(Item coordinate data)
++++++++++

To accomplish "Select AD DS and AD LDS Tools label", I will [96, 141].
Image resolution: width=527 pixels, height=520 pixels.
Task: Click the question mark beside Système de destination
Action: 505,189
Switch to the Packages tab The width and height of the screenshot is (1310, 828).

++++++++++

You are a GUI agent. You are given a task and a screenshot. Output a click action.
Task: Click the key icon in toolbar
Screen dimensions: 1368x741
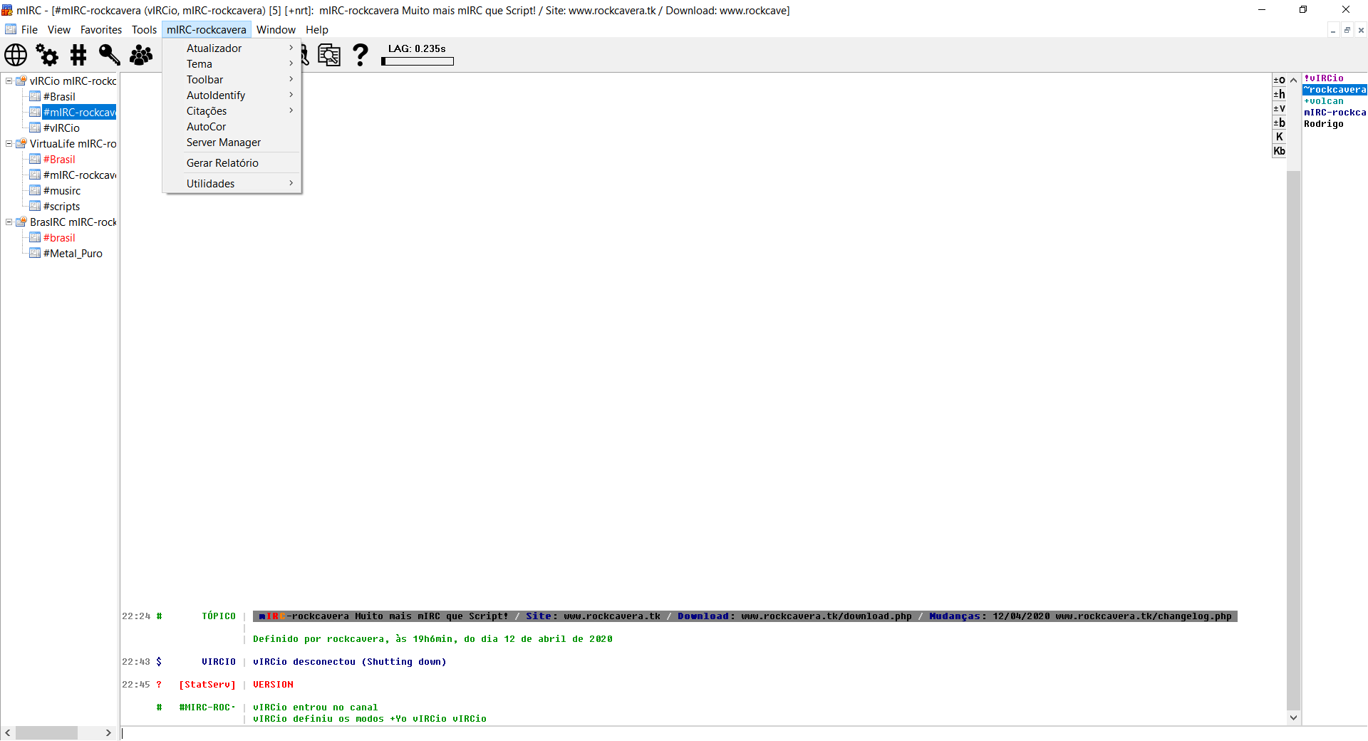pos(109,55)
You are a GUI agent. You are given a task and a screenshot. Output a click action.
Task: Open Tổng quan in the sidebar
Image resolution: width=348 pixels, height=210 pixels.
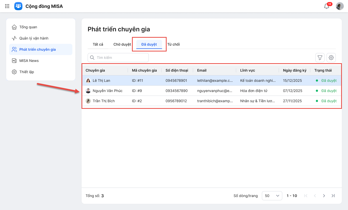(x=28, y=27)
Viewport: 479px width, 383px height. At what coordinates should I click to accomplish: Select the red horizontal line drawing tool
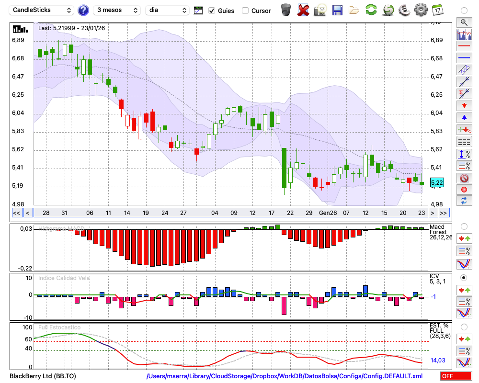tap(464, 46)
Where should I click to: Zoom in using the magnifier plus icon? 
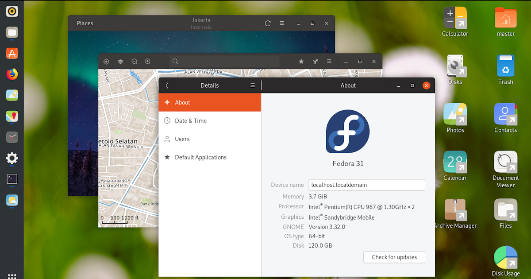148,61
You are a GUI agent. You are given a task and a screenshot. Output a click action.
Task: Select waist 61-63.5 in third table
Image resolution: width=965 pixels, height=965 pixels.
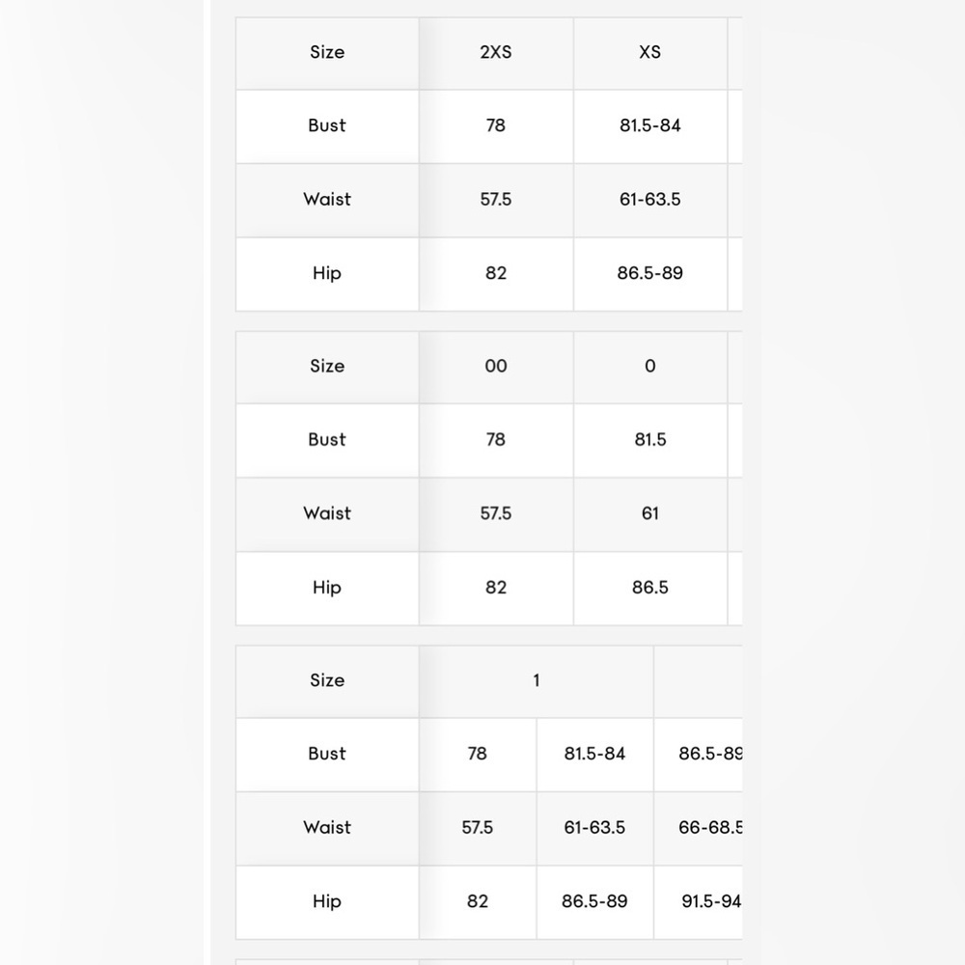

++++++++++

TASK GOAL
Scale the listing starting at the line that contains "Viewport: 479px width, 383px" and ending at the line that contains "Image resolution: width=965", rewriting only those lines, requests included. Multiply every coordinate in the answers by 1.45 and round to whole numbers, with halves going up, and leave the pictures out.

ANSWER FOR THE TASK
Viewport: 479px width, 383px height. At what coordinates should I click to accomplish: Select the red horizontal line drawing tool
tap(673, 67)
Where should I click to: Zoom in using the magnifier plus icon? 
215,88
You are a GUI agent. You are given a task and a screenshot. Output a click action.
Task: Select waist 61-63.5 in third table
Image resolution: width=965 pixels, height=965 pixels.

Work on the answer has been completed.